Outro professor do ITTI, Antonio Ostrensky Neto, já recebeu R$ 145,8 mil, pela participação em cinco projetos diferentes. Quatro deles ainda estavam em execução no mês passado. Quando os serviços forem concluídos, ele terá acumulado R$ 330,7 mil em bolsas. Ostrensky Neto também é diretor do Grupo Integrado de Aquicultura e Estudos Ambientais (GIA), que teve profissionais subcontratados pela UFPR para prestar serviços em obras do Dnit.
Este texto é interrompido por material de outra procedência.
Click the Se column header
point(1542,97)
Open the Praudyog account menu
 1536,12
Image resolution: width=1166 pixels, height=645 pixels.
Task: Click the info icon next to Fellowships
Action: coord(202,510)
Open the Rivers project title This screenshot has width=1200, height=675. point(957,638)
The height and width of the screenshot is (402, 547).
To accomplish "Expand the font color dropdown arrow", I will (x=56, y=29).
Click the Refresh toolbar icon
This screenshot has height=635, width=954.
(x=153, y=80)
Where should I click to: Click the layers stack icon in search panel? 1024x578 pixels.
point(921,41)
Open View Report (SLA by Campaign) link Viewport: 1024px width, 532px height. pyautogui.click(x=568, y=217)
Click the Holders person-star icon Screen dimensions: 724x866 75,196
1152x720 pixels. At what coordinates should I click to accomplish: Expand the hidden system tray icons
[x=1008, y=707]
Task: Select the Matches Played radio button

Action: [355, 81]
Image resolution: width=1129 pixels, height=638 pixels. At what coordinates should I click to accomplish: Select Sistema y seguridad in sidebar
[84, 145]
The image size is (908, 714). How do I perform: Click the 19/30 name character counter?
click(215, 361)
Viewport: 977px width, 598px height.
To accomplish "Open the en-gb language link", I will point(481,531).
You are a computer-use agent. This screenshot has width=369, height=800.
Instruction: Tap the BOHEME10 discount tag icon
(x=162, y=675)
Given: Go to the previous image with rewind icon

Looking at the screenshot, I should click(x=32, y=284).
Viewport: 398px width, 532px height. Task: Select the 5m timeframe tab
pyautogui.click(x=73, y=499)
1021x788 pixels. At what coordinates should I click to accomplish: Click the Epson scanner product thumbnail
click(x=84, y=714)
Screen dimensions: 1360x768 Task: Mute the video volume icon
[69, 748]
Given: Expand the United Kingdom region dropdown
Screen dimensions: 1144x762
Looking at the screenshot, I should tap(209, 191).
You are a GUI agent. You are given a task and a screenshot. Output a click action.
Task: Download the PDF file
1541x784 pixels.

Os professores Carlos Aurélio Nadal e Donizeti Antonio Giusti são outros diretores do ITTI que mantêm bolsas sucessivas. Ao final dos projetos em execução, Nadal terá recebido R$ 104 mil, enquanto o colega terá somado R$ 96 mil. Giusti chegou a ser relator no Coplad no processo de análise de um projeto no qual ele ganharia bolsa. Contrariando parecer da Procuradoria Federal, ele defendeu a aprovação do contrato.

Petrobras

Um projeto da Petrobras realizado pela UFPR vai pagar as bolsas mais polpudas. O professor Haroldo de Araújo Ponte e a mulher dele, Maria José Jerônimo de Santana Ponta, foram beneficiados, cada um, com uma bolsa de R$ 177 mil, segundo o portal de gestão de acordos da universidade. De acordo com o plano de trabalho, cada um terá de trabalhar oito horas semanais, ao longo de 36 meses, no projeto.

Procuradoria e conselho universitário questionaram distribuição das bolsas

A Procuradoria Federal na Universidade Federal do Paraná (UFPR) havia se posicionado contrariamente ao modo como as bolsas são concedidas aos professores que atuam nos projetos. Em parecer emitido em outubro de 2011, o órgão defendeu a realização de licitação prévia para contratação dos professores da UFPR para prestar serviços nas parcerias.

Em análise de um projeto por meio do qual a UFPR prestaria serviços de avaliação em portos de Manaus, contratada pelo Departamento Nacional de Infraestrutura e Transportes (Dnit), a Procuradoria Federal classificou o objeto do acordo como “prestação de serviços”. Por conta disso, o órgão defendia que o Dnit realizasse uma licitação, antes de efetivar a contratação.

“Questiona-se, dessa forma, o motivo pelo qual se pretende realizar a contração direta de servidores desta instituição sem prévia licitação. À escolha da equipe técnica não foi dada divulgação, em visível afronta aos princípios da publicidade e impessoalidade aos quais a Administração Pública está vinculada”, destaca o documento.

O parecer foi evocado posteriormente pelo Conselho Universitário de Planejamento e Administração (Coplad), em análise de um projeto em que o Dnit queria contratar a UFPR para fazer a gestão ambiental de obras na BR-262/MS. Em março de 2013, o diretor do setor de tecnologia, professor Marcos Antonio Marino, juntou o parecer da Procuradoria ao processo. Mesmo assim, o contrato entre UFPR e Dnit foi firmado, com a concessão de bolsas sem licitação.